By purchasing Siri, Apple not only created a revolutionary selling point of the iDevices, but also prevented Android and Verizon getting their hands on Siri and providing what would inevitably be similar functionality in Android devices.
It wasn’t all good news with the purchase of Siri, because Apple had their own plans which meant compromising some of the original functionality Siri had before being purchased in order to correctly utilise Apple’s own services.
At its original debut, in 2010, Siri had been able to connect with 42 different web services — from Yelp and StubHub to Rotten Tomatoes and Wolfram Alpha — then return a single answer that integrated the best details culled from those diverse sources. It had been able to buy tickets, reserve a table and summon a taxi, all without a user having to open another app, register for a separate service or place a call. It was already on the verge of “intuiting” a user’s pet peeves and preferences to the point that it would have been able to seamlessly match its suggestions to his or her personality.

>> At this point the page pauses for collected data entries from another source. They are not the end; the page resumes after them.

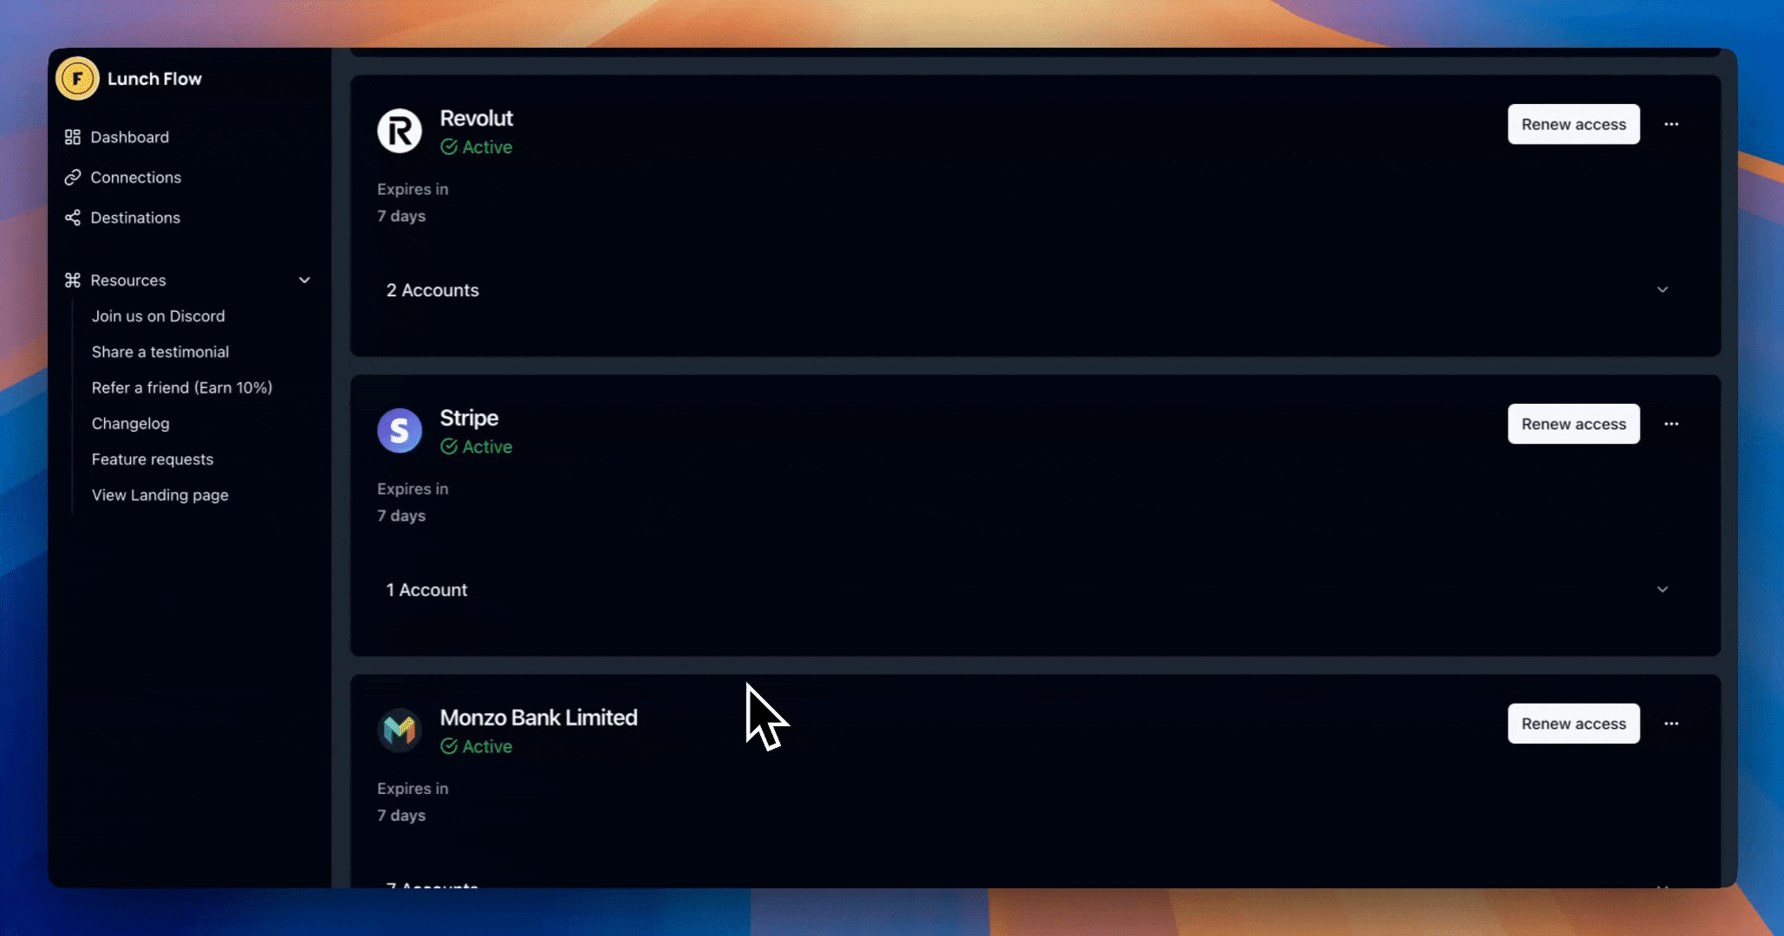Open Stripe's three-dot options menu

[x=1671, y=424]
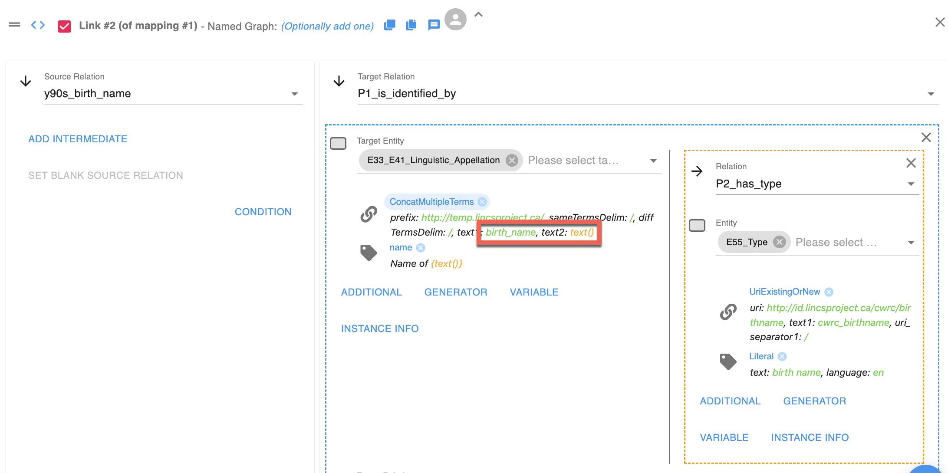Remove E33_E41_Linguistic_Appellation entity chip
This screenshot has height=473, width=948.
point(512,161)

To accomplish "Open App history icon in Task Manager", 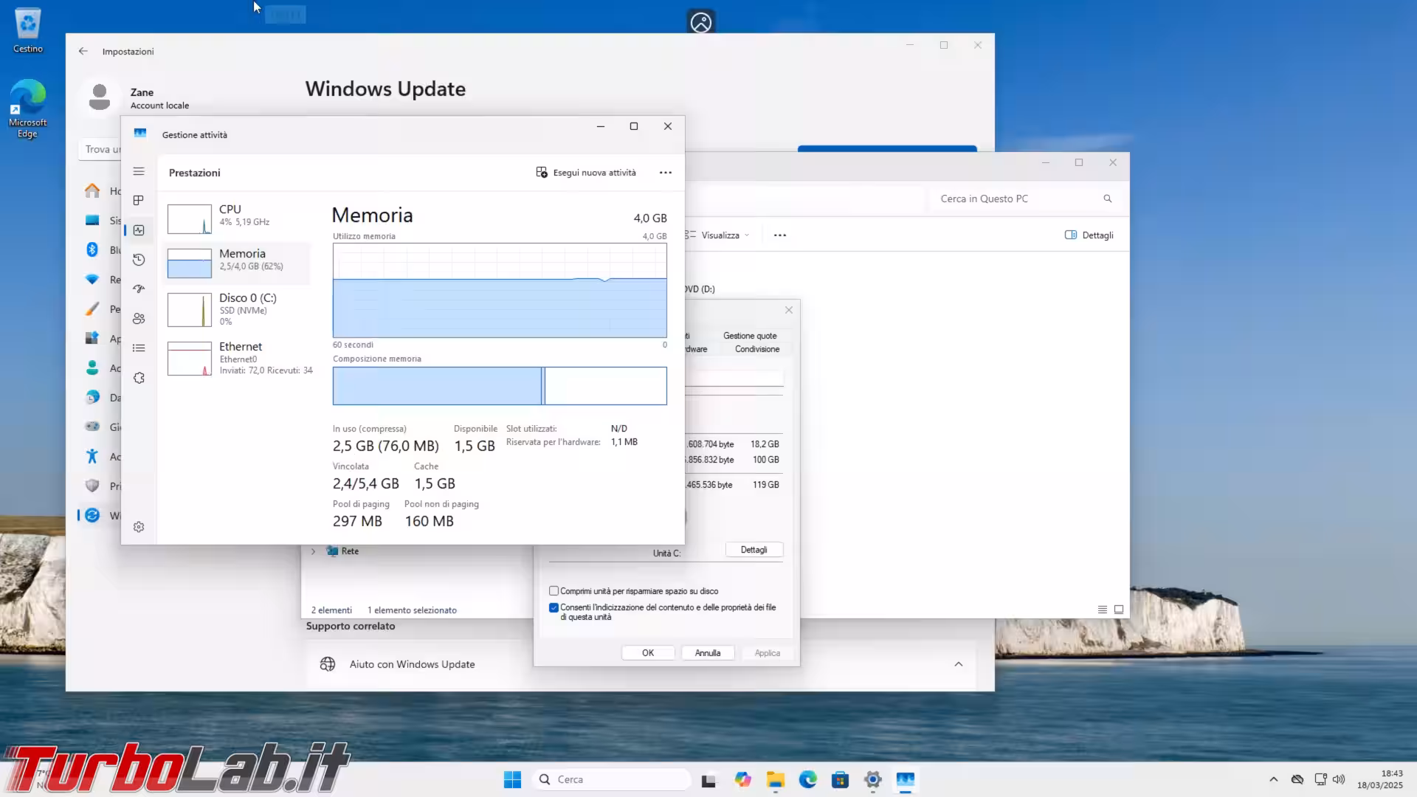I will [138, 260].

But it wasn’t until iOS 5 that Siri regained the ability to make restaurant reservations, with country limitations. It is only now being drip fed features that were previously available over 3 years ago due to Apple’s intervention. It can be argued this is a bad thing, it can also be argued Siri would not be what it is today without the marketing of Apple, but we’ll never know. What we do know is Apple saw something in Siri and they were right, and we’ll continue to see features being introduced to make everyone’s favourite personal assistant even better.